Parsing inflected forms may not always work as expected. If the following does not give the correct word, try Latin Words or Perseus.
1. parma (or in the collat. form pal-ma, Tib. 1, 9, 82; and so many MSS. in Prop. 2, 19, 44 (3, 20, 8); 4 (5), 10, 40; Liv. 22, 1, 9), ae (old gen. parmaï, Lucr. 4, 847), f., = πάρμη, a small, round shield, a target, carried by the light infantry and the cavalry.

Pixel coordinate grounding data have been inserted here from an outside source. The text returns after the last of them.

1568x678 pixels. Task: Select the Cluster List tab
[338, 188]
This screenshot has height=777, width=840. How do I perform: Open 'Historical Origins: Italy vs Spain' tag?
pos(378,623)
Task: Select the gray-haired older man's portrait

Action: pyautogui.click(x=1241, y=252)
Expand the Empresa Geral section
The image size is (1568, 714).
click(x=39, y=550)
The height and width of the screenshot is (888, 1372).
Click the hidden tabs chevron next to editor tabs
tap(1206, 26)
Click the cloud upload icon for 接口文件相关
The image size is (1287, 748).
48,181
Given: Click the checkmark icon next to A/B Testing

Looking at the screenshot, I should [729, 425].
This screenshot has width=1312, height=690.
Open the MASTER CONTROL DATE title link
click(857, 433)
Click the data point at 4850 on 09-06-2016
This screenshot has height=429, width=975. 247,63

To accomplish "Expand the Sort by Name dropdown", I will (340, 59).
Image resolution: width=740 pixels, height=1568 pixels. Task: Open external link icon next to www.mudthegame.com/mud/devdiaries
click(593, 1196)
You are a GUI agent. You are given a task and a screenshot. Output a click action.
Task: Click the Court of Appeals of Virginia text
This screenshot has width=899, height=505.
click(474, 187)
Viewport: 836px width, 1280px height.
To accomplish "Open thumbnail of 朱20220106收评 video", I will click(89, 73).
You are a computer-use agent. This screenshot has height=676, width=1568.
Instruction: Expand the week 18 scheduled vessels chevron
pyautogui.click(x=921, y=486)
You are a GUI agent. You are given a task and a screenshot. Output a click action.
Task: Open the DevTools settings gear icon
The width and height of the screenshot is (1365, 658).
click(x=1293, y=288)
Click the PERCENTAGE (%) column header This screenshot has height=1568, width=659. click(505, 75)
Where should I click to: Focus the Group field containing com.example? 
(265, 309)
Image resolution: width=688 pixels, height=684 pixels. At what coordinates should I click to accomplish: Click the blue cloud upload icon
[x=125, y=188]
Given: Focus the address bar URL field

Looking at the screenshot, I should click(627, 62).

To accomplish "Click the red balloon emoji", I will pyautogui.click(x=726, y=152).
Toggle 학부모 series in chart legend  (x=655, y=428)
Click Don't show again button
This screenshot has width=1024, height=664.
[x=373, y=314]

- I. Lit.: configunt parmam, Enn. ap. Macr. S. 6, 3 (Ann. v. 432 Vahl.); Varr. ap. Non. 552, 30: desiliunt ex equis, provolant in primum agmen et pro antesignanis parmas obiciunt, Liv. 2, 20; 2, 6, 9; 31, 35 fin.: hic miles (veles) tripedalem parmam habet, id. 38, 21 fin.; 26, 4; Sall. Fragm. ap. Non. 554, 23: picta fulgebat, Prop. 4, 10, 21.
- II. Transf.
- A. In gen., a shield (poet.): (Pallas) parmamque ferens hastamque trementem, Verg. A. 2, 175; 11, 693; Mart. 9, 21, 10.
- B. A gladiator armed with a parma, a Threx (v. Threx) (poet.), Mart. 9, 69, 8.
- C. The valve in a pair of bellows, Aus. Idyll. 10, 267.